What to produce - Search through the entries for the word "computer" and copy every line that has it.

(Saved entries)
*** Begin section ***

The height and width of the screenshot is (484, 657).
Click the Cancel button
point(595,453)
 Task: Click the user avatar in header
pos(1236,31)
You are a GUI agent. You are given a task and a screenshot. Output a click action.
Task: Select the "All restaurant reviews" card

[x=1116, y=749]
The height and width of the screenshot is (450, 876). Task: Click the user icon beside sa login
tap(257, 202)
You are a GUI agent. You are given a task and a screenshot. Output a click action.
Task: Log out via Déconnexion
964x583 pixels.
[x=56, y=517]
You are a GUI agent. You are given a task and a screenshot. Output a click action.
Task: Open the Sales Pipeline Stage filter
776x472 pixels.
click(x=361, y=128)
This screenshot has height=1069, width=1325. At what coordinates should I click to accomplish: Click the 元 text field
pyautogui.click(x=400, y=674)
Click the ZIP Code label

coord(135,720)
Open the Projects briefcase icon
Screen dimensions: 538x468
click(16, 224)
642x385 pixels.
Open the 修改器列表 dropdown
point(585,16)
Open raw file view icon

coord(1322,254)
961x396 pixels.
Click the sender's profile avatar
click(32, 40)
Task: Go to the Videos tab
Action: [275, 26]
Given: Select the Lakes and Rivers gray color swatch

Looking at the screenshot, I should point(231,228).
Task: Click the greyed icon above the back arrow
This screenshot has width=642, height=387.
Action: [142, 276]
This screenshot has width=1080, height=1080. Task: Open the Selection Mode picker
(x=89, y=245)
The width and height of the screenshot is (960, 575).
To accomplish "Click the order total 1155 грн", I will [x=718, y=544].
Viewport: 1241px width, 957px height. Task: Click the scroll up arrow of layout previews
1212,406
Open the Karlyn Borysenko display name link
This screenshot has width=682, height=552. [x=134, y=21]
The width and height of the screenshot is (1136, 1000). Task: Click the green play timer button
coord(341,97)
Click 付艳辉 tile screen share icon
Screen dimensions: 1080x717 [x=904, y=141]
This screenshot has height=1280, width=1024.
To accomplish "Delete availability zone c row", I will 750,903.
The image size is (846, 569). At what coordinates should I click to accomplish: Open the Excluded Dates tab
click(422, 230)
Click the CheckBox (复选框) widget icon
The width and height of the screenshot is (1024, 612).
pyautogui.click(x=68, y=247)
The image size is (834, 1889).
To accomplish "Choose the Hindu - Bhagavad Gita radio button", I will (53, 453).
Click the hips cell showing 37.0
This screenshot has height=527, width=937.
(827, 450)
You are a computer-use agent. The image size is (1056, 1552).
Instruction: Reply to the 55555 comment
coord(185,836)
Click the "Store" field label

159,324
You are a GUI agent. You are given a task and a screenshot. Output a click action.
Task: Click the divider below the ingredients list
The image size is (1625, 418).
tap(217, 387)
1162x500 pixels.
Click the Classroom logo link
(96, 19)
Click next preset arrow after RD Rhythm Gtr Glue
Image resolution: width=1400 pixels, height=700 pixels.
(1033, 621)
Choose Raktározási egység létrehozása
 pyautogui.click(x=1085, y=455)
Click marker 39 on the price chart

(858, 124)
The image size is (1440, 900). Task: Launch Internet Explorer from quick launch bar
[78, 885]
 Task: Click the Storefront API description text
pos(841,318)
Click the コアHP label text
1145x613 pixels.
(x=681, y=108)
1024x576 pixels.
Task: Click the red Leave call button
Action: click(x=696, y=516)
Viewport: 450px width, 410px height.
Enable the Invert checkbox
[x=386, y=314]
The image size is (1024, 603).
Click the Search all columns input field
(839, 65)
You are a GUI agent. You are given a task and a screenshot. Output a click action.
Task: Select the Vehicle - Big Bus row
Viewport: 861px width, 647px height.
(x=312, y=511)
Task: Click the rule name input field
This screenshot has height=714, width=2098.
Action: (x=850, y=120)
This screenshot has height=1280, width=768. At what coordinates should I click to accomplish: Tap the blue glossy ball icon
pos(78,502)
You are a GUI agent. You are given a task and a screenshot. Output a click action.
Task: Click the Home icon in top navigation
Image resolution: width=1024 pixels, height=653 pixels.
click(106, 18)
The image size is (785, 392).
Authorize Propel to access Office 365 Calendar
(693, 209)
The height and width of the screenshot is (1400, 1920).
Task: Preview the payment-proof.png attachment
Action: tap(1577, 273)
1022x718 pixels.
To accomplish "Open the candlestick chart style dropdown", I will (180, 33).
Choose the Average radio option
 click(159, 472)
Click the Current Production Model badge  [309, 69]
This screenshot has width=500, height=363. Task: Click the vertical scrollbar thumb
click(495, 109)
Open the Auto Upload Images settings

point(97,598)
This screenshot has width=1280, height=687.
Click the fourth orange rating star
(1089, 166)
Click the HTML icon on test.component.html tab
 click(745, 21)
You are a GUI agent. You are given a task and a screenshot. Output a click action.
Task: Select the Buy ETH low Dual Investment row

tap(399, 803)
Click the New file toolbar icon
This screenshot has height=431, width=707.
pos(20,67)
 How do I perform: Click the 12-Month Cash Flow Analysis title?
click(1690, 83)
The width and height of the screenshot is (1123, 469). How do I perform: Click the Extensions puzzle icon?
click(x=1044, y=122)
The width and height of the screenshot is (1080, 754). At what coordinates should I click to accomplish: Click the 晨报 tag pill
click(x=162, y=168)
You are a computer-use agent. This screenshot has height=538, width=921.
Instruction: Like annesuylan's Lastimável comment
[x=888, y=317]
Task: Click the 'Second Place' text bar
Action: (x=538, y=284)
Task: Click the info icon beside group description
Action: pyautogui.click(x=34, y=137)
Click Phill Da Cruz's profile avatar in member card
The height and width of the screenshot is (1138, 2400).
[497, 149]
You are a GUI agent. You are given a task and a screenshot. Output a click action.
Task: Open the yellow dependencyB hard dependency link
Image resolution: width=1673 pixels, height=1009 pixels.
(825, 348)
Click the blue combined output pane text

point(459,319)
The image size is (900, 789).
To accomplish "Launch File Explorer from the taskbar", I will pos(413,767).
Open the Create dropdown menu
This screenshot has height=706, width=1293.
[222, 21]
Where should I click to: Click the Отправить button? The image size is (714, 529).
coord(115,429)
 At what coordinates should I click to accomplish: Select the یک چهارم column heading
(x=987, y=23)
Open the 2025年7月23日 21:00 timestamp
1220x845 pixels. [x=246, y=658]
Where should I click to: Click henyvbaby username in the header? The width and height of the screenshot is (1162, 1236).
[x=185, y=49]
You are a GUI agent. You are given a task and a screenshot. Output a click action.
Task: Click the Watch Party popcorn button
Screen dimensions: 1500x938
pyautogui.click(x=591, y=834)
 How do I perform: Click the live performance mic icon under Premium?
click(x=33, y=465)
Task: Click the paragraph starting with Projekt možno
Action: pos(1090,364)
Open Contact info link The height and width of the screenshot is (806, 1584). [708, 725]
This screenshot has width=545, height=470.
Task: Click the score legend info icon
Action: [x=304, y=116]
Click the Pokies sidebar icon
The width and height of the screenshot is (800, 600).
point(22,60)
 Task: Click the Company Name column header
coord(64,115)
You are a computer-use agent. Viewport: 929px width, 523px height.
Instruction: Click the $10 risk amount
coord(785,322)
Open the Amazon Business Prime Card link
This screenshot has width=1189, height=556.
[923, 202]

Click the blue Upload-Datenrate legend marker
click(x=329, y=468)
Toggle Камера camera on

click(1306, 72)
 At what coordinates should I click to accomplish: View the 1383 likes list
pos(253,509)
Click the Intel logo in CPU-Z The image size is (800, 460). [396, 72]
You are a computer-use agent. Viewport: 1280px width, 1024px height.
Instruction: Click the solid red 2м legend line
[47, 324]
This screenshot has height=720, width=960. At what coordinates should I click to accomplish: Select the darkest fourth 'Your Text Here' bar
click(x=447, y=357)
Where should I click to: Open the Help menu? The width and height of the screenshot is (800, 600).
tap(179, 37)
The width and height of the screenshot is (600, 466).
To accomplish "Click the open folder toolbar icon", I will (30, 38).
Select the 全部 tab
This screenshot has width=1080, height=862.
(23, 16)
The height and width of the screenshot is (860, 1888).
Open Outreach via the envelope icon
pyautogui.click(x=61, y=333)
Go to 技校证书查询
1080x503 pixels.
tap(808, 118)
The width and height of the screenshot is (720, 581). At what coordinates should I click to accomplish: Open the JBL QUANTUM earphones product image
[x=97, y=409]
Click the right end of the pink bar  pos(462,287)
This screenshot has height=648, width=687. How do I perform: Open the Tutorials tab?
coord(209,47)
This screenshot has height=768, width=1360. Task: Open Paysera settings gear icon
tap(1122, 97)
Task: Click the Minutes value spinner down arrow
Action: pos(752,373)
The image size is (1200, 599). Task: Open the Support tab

*** End section ***

Answer for the task -
You are a computer-use agent. The image size is (1056, 1552).
You are a computer-use agent. This screenshot has height=538, width=921.
You are a computer-use agent. Viewport: 929px width, 523px height.
You are a computer-use agent. Viewport: 1280px width, 1024px height.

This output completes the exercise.